If some one loves a flower of which just one example exists among all the millions and millions of stars, that’s enough to make him happy when he looks at the stars. He tells himself, “My flower’s up there somewhere. . . .” But if the sheep eats the flower, then for him it’s as if, suddenly, all the stars went out. And that isn’t important?
The little prince makes this indignant exclamation in Chapter VII in response to the narrator’s statement that the prince’s rose is not a “serious matter.” The prince’s retort exposes what he thinks are grown-ups’ limited priorities. The prince points out how silly it is that the narrator frets over routine, material matters when deeper questions about relationships and the universe are so much more important.
At first, the prince’s ideas seem a bit lofty and perhaps callous—after all, what could be more important than the pilot fixing his engine so that he can survive? Yet by the end of the novel, the narrator comes to understand the truth of the little prince’s statement. When, after the little prince has returned home, the narrator looks up at the sky and wonders whether the sheep has eaten the flower, he realizes that the answer to that question changes the way he sees the entire sky. In the end, the prince’s innocent, personal perspective on the universe proves to be more serious than the jaded perspective of adults.
“Goodbye,” said the fox. “Here is my secret. It’s quite simple: One sees clearly only with the heart. Anything essential is invisible to the eyes. . . . It’s the time that you spent on your rose that makes your rose so important. . . . People have forgotten this truth,” the fox said, “But you mustn’t forget it. You become responsible for what you’ve tamed. You’re responsible for your rose. . . .”
This passage from the end of Chapter XXI concludes the story of the friendship between the prince and the fox. More important, the quotation explicitly states the central moral of The Little Prince. Actually, the prince has learned these lessons on his own, but the fox spells them out for him and makes clear where the prince’s future lies. By calling his lessons a “secret,” the fox reveals that such knowledge is not available to all. The fox’s lessons must be learned, and, in some way, they should be considered a privilege.
I was surprised by suddenly understanding that mysterious radiance of the sands. When I was a little boy I lived in an old house, and there was a legend that a treasure was buried in it somewhere. Of course, no one was ever able to find the treasure, perhaps no one even searched. But it cast a spell over the whole house.
This passage from Chapter XXIV marks the moment when the narrator grasps for himself the fox’s secret (see quotation 3). In most fables and fairy tales, the story’s moral is given at the very end of the work. In The Little Prince, by contrast, Saint-Exupéry delivers his lesson early on so that the narrator, and us with him, can experience it for himself. In Saint-Exupéry’s hands, a moral serves no purpose if it is not fully explored and lived out, and that is exactly what he does here. We think we have understood the full meaning of the fox’s secret after the encounter between the fox and the little prince, but the narrator repeats the process of understanding once again, showing us that even when we think we understand something, there is always more to learn.

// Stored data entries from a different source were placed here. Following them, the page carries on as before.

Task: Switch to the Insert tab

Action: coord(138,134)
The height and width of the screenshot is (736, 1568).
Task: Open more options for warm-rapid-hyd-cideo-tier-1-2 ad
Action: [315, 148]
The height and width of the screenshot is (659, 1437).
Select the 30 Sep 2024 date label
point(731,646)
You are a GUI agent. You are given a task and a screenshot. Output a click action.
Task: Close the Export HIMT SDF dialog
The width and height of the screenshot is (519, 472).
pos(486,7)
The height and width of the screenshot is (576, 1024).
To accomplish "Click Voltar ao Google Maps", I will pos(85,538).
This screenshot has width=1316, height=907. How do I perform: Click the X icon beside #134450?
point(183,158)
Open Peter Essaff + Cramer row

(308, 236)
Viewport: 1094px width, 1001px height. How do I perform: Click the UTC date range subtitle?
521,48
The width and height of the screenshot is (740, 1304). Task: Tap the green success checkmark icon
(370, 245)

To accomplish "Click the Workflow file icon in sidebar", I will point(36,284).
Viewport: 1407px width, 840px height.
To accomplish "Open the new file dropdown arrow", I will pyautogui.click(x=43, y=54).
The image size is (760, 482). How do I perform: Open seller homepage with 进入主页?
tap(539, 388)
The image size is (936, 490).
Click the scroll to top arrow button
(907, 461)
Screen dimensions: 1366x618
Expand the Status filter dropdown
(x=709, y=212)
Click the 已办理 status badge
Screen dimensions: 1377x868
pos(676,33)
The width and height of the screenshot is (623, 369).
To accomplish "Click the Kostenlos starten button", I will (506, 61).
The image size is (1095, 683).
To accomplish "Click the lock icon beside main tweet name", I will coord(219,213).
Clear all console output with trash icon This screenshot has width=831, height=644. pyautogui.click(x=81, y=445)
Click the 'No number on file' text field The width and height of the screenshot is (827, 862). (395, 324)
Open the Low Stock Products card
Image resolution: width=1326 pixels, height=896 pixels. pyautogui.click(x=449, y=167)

Look up at the sky. Ask yourself, “Has the sheep eaten the flower or not?” And you’ll see how everything changes. . . . And no grown-up will ever understand how such a thing could be so important!
These lines conclude The Little Prince. The narrator ends the novel as he begins it, by highlighting the differences between the perspectives of children and grown-ups. Another idea the narrator stresses throughout the story is the importance of self-exploration.
By concluding with an instruction to us to examine for ourselves the questions already examined by the prince and the narrator, the narrator encourages us to explore ourselves just as he has explored himself. As we close the covers of The Little Prince, we are encouraged to think about what we have just learned.